WORK REQUIRED: Tally the lines of the listing below that contain the string "left", matching case exactly, and give only the number.

DATA SHOWN:

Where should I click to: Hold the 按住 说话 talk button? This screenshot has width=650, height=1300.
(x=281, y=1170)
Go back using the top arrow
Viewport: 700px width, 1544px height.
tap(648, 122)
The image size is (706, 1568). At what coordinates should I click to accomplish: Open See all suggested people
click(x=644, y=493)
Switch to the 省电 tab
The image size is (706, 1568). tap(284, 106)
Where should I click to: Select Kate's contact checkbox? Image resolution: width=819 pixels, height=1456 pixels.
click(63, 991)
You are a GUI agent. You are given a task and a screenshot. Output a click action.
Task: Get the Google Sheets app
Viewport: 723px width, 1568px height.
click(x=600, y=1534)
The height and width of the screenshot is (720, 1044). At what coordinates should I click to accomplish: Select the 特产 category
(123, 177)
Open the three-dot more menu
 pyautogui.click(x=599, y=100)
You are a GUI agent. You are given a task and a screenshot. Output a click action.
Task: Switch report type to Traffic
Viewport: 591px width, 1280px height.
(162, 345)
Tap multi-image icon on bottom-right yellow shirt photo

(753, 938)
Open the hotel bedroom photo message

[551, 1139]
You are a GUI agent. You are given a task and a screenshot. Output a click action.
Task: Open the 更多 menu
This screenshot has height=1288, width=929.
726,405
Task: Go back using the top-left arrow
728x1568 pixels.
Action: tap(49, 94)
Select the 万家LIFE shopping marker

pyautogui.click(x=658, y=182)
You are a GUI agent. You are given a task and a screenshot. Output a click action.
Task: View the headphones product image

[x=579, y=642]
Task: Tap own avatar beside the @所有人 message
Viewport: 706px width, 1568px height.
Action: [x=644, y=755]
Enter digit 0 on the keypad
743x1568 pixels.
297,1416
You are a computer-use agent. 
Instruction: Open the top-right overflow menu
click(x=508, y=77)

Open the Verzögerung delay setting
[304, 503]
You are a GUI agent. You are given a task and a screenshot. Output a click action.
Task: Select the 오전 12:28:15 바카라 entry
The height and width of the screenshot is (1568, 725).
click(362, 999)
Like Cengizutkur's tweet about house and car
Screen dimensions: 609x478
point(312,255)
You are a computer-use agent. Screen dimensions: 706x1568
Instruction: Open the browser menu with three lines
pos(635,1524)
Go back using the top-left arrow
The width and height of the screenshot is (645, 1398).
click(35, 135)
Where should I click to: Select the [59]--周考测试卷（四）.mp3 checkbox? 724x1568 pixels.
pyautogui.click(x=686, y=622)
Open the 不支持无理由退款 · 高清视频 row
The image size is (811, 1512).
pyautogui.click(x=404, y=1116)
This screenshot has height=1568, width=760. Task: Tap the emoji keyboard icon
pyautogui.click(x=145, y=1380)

OUTPUT OF THE TASK: 2